Indications for Ultrasound Use

Ultrasound is most efficient in thinner individuals or when evaluating structures closer to the transducer. It does not require the use of ionizing radiation, but still should be used cautiously. Studies have shown that prolonged exposure to ultrasound can increase the temperature of tissue and that cavitation can occur when sound waves pass through a structure containing a gas bubble or air pocket (such as bowel and lung). Like any other imaging modality, ultrasound should be used judiciously, only when necessary, and by someone appropriately trained in the modality.

Ultrasound is most commonly used to image specific organs such as the liver, gallbladder, kidneys, spleen, uterus/adnexa, and scrotum. Despite knowing the limitations of ultrasound when evaluating air- and fecal-filled bowel loops (and structures around them), ultrasound is being used increasingly to evaluate diseased bowel (which tends to be thicker and often fluid-filled). With appropriate training, point-of-care ultrasound can aid in the detection of pneumothorax, pleural effusions, and peritoneal fluid and in guiding the placement of central lines.

• S: Unlike conventional radiography, CT scanning and angiography, ultrasound does not use ionizing radiation to generate images. However, ultrasound does deposit energy into tissue and so must be used safely. Think about therapeutic uses of ultrasound such as lithotripsy and ultrasound for physical therapy. Anyone using ultrasound for diagnostic and therapeutic purposes should have proper ultrasound safety training.
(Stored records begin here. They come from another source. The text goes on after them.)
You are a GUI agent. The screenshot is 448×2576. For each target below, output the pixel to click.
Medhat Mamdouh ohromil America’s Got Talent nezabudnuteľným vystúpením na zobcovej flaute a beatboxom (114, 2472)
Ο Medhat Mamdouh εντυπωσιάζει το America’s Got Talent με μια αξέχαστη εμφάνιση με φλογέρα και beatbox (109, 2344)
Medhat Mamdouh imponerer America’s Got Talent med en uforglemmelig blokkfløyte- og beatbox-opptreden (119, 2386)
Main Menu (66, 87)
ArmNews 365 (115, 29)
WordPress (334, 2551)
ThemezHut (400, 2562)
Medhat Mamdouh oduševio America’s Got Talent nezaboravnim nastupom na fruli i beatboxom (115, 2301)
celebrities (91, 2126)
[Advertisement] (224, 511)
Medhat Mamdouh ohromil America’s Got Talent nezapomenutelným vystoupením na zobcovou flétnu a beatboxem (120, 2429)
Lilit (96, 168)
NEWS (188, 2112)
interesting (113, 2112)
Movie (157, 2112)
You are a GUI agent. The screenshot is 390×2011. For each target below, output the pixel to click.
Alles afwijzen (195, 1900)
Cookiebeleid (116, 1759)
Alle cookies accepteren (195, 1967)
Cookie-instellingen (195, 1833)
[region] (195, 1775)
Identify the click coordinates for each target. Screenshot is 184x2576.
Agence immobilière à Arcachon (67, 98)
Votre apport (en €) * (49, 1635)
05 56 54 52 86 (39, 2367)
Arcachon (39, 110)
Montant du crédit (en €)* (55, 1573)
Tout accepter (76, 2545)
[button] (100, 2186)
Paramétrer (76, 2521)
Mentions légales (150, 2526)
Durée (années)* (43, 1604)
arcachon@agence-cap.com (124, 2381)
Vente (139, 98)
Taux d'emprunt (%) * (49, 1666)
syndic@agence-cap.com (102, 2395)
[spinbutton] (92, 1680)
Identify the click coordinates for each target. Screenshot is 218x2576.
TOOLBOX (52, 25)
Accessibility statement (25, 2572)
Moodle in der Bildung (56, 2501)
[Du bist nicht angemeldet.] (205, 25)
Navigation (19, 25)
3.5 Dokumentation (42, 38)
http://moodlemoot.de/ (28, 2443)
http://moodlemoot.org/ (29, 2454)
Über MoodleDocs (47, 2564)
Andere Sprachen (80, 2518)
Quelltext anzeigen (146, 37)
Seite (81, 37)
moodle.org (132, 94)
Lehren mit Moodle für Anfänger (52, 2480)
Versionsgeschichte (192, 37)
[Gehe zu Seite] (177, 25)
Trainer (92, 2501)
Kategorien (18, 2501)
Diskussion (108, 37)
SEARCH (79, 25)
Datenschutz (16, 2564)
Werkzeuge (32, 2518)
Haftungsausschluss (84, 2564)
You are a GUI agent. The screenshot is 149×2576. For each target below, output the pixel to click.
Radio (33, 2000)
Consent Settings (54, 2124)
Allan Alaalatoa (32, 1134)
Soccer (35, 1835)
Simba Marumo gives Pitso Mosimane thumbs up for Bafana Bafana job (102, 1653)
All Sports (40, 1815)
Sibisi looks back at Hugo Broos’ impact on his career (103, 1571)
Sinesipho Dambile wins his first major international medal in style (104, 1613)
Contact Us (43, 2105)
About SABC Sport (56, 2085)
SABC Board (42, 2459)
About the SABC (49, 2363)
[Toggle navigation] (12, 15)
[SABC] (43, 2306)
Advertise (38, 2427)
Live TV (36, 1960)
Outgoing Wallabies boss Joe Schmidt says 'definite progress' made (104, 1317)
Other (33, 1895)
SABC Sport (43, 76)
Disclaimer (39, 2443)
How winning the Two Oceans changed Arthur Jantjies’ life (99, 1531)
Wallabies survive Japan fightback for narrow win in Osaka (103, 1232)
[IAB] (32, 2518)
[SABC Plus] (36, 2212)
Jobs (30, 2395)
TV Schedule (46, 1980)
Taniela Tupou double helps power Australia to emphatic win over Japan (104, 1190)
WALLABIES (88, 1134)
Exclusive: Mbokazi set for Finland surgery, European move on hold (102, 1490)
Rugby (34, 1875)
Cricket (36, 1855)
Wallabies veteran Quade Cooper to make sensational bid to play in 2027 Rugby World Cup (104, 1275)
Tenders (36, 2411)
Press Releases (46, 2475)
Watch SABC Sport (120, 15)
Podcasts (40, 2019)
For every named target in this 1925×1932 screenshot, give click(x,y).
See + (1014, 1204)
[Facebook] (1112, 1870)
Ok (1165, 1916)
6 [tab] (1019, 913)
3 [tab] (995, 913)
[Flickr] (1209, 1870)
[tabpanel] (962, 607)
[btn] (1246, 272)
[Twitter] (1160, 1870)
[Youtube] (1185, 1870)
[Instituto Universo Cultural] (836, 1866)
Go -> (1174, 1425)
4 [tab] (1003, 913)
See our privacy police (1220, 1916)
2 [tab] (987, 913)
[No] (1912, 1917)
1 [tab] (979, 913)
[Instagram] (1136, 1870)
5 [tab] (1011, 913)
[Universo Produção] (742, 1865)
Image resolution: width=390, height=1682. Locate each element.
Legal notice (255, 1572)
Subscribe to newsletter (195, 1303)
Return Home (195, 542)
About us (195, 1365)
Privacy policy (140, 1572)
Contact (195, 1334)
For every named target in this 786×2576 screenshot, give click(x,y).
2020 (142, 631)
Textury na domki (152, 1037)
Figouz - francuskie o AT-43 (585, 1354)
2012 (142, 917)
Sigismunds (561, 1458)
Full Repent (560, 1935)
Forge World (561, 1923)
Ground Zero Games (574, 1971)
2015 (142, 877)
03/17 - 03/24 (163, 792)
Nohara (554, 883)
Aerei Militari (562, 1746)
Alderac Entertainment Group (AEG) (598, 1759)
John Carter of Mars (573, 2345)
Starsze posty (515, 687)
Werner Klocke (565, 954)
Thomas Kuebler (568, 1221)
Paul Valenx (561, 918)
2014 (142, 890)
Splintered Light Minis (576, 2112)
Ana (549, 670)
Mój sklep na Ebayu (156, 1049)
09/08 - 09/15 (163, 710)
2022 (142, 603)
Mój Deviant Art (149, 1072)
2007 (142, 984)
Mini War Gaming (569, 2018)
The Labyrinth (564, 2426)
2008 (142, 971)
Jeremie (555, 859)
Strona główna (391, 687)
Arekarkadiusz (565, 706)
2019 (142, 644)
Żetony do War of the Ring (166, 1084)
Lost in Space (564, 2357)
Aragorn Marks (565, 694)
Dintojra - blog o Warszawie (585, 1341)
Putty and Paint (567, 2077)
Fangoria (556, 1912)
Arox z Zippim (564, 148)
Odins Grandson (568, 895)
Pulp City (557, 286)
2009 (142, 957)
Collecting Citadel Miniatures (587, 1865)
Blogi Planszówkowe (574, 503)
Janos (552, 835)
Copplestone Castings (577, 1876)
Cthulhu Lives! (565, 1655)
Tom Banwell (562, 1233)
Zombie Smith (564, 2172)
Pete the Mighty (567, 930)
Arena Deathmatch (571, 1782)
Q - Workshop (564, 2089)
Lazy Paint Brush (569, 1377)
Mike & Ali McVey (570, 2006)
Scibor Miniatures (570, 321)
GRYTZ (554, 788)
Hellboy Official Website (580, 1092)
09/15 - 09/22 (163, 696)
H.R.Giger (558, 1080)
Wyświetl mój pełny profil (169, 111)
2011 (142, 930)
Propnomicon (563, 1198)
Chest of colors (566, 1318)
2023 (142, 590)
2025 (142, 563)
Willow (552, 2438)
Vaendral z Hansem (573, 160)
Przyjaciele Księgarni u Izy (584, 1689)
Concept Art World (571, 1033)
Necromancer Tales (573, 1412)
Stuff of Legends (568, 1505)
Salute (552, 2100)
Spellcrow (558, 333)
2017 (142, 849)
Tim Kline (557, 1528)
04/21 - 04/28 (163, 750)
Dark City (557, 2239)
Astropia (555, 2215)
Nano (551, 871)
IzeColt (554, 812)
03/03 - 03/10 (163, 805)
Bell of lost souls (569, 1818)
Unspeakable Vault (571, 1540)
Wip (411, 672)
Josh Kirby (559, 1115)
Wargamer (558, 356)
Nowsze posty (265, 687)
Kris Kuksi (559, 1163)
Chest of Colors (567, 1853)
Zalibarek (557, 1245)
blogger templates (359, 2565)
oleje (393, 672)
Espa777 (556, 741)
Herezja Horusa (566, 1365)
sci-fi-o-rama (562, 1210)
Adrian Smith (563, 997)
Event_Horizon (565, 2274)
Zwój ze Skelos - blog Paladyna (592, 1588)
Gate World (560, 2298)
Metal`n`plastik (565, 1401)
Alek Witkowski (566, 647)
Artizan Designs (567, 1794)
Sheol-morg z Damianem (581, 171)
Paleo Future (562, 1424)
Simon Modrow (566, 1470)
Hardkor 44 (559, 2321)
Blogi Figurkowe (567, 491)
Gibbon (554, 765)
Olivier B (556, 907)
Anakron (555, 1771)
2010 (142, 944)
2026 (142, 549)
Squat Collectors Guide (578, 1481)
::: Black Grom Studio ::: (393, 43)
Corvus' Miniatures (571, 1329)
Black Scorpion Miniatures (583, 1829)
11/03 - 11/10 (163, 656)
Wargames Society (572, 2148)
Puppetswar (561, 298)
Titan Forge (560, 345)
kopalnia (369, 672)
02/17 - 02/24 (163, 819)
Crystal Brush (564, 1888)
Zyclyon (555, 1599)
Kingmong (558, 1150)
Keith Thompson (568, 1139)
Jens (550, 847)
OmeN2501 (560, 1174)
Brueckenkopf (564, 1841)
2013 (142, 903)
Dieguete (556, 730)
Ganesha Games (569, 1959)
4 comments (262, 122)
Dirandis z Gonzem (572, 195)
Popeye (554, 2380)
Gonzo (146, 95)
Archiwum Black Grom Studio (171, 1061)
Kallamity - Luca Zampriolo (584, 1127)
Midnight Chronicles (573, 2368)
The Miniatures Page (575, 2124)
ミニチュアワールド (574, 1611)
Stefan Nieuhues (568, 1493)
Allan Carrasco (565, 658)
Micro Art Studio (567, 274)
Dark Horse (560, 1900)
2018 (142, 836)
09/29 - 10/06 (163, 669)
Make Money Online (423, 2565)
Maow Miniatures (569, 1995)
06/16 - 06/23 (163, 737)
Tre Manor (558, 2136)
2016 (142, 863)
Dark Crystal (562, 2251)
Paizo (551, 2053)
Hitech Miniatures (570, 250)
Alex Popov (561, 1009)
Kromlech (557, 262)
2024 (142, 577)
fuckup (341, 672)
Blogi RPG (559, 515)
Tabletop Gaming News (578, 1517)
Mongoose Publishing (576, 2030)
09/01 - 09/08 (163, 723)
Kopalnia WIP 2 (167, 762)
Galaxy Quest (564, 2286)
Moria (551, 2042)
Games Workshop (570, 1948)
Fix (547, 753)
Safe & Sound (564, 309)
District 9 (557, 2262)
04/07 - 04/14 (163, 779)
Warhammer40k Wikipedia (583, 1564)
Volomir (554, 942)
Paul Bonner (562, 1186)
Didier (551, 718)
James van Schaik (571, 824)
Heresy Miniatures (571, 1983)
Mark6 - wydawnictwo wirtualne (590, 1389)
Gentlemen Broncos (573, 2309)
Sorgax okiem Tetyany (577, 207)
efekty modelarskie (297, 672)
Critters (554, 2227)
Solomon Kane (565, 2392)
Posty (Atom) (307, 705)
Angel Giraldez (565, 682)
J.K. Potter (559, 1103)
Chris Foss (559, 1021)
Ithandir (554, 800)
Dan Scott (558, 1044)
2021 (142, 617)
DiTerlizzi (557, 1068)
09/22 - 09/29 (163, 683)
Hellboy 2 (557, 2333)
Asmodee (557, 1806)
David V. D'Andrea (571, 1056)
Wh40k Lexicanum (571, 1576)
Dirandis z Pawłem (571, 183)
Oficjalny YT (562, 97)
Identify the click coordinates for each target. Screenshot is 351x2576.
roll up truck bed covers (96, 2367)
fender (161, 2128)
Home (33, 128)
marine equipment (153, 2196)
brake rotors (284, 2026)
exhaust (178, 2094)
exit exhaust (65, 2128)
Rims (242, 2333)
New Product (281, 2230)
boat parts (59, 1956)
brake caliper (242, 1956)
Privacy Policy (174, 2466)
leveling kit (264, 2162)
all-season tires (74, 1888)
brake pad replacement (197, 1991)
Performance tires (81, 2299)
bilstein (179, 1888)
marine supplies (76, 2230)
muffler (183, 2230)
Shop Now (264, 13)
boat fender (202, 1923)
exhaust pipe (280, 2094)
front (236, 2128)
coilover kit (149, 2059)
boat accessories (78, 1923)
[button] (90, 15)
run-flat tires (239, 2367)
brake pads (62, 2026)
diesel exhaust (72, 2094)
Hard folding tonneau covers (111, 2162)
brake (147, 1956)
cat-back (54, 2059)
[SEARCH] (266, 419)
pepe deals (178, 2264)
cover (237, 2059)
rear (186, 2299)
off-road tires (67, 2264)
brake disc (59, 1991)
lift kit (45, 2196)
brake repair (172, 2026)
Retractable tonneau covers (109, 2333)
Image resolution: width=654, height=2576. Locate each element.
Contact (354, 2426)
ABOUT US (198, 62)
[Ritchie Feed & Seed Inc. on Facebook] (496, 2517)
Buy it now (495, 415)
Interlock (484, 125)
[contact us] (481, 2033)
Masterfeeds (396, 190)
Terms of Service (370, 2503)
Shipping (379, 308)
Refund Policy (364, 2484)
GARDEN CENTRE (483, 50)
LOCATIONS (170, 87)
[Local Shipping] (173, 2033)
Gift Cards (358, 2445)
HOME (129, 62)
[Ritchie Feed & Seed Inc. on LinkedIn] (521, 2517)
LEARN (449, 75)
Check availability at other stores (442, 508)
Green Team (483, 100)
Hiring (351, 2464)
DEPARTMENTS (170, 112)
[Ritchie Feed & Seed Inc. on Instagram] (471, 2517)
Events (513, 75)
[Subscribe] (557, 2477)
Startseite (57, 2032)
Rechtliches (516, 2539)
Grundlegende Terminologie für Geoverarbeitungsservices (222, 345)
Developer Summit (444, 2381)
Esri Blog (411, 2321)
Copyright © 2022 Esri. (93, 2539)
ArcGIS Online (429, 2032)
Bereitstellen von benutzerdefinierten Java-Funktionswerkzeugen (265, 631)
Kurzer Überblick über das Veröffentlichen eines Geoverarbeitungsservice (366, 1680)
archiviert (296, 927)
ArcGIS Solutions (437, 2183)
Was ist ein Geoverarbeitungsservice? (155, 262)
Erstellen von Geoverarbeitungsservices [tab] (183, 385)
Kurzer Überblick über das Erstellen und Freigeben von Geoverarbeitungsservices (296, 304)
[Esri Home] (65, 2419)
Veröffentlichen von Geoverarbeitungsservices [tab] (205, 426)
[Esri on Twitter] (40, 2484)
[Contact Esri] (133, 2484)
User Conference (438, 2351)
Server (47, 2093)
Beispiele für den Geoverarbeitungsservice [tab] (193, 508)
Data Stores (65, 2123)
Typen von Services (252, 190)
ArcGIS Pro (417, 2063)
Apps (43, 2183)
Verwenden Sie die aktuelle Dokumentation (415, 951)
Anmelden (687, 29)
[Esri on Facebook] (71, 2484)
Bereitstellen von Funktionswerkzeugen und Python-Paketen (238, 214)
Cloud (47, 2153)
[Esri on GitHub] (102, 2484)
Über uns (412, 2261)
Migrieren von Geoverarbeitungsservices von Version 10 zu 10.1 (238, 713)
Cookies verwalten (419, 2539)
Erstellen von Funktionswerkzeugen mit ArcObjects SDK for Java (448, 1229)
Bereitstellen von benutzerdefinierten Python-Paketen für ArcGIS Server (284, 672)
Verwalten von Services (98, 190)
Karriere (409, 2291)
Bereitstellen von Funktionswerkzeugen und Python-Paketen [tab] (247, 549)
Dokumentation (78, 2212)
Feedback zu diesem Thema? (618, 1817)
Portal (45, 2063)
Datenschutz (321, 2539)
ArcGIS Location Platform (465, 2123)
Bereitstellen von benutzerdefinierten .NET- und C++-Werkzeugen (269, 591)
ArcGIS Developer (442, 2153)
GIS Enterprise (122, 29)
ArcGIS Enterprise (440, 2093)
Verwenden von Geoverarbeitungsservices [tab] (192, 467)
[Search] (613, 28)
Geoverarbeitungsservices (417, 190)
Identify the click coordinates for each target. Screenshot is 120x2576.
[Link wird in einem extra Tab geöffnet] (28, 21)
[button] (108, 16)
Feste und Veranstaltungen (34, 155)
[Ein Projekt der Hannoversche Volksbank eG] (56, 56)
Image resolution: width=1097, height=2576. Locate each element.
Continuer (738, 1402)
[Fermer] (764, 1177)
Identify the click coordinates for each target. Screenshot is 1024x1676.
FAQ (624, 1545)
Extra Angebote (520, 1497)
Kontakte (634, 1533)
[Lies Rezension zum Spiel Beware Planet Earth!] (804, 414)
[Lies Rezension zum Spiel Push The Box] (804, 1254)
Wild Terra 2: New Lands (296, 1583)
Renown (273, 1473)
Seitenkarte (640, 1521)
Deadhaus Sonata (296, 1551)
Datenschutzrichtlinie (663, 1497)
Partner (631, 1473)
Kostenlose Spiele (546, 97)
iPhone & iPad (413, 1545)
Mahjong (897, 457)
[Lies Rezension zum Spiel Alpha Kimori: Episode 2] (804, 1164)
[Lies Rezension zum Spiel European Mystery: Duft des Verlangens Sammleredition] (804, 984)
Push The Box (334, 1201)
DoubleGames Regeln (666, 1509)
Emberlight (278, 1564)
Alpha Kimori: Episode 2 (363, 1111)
• A: Ultrasound is best used to answer specific questions, in appropriate organs and locations, and in proper patients. Ultrasound is not a good modality to use to just “look around” for pathology. Ultrasound may provide limited diagnostic images in the obese patient, the uncooperative patient and the patient with thick bandages or large scars.

• F: Obtaining ultrasound images is aided by knowledge of anatomy and experience to conceptualize what you are seeing. Tissue display is unique to ultrasound such as adipose tissue which is dark on CT and bright on ultrasound.

• E: Ultrasound can provide quick real-time assessment and information to answer a clinical question and direct treatment. For example, ultrasound can be used to identify large amounts of free fluid in the abdomen after trauma, directing the next steps in patient care.